Always worth  remembering that the bodies of the Great War dead at land, sea and air were not always found-and how important local war memorials. plaques, national memorials such as the Naval Memorial at Chatham became. Again there seems some discrepancy in figures of the number of bodies found of those who served on HMS Vanguard, ranging from one to seventeen.

 Poetry, quite frequently published in newspapers and magazines, helped form a culture of mourning. 

From a poem by David Horne that first appeared in From the Chatham News, 24 July 1917, with kind permission  of Jonathan Saunders and originally published on line

                                                         HMS Vanguard 

                                                                    " Stand still! Stand Still! Ye leaping waves 
And mourn along with me
For a gallant ship has crossed the bar
Of the great eternal sea:
A flash, a roar, a blood red flame,
Then a huge overwhelming cloud,
And a thousand soles (sic)  are wrapped within
The ocean's winding shroud.

Ten thousand doors do ever lead
To death upon the deep:
Sometimes they open silently
Sometimes our hearts do creep
When a blinding flash, and a deafening crash
Sends a good ship to her doom
And her gallant crew are hid from view
Within a watery tomb.........."

Thursday 12 June 2014

Cicely Fox Smith -Commemoration


Delighted to hear that the life and work of  Cicely -Fox Smith (1882-1954)  is going to be commemorated at Bow, Devon, on 21st June 2014.  More details from ;
Celebrating Cicely

 An extensive prose writer and poet, a huge body of her work concerns themes relating to the Sea, and war at sea.  Her poem 'Home Lads Home' , written around 1916, was set to music about twenty years ago and performed in British folk clubs. Her poem 'North Sea Ground' about Grimsby during the Great War was set to music by classical composer  E.J. Moeran .

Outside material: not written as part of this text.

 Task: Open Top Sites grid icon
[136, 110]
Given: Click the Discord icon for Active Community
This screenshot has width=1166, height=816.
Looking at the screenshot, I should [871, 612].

A favourite of mine is  'Stormy Dusk',which appears in her anthology 'The Naval Crown-Ballads and Songs of the War' (1919). This anthology contains poems that originally appeared in 'Punch', 'The Spectator' , 'Daily Chronicle', 'Sphere' and 'Country Life', making one realise what a potentially large readership her work had.

The first few lines are quite ominous, but overall there's not the graphic depiction of war of say Rosenberg, Owen, Gurney, or the satire of Sassoon, or triumphalism of Jessie Pope, just a simple prayer for the safety for the men at sea and for victory. A reminder that war poetry could be quite under-stated at times.

Stormy Dusk
To-night the dark came stormy down,
The sun went red to rest;
And fleets of clouds like battleships
Filled all the burning West.
The wind was rising to a gale,
It howled in hedge and tree . . .
And it's cold, bitter cold,
Where our sailormen must be,
Oh, it's bitter cold this night
In the wild North Sea!

To-night I heard the church clock strike
Across the gusts of storm . . .
And I thought how go the hours at sea
While we are sheltered warm . . .
I prayed God guard our ships at sea
And keep them from all harm . . .
And guide them through the pitch-black tides
Where the drifting death may be,
And give them soon a safe return
And a fruitful victory . . .
And Christ our Lord who walked of old
On waves of Galilee,
Be near our men this night
In the wild North Sea!
There is an online version of   The Naval Crown
Wish to thank various pals from the Great War Forum, particularly Sea Jane, for their help. 

Wednesday 4 June 2014

Kipling-The Verdicts

                   Will  the Battle of Jutland/Skagerrakschlacht be                         Remembered ?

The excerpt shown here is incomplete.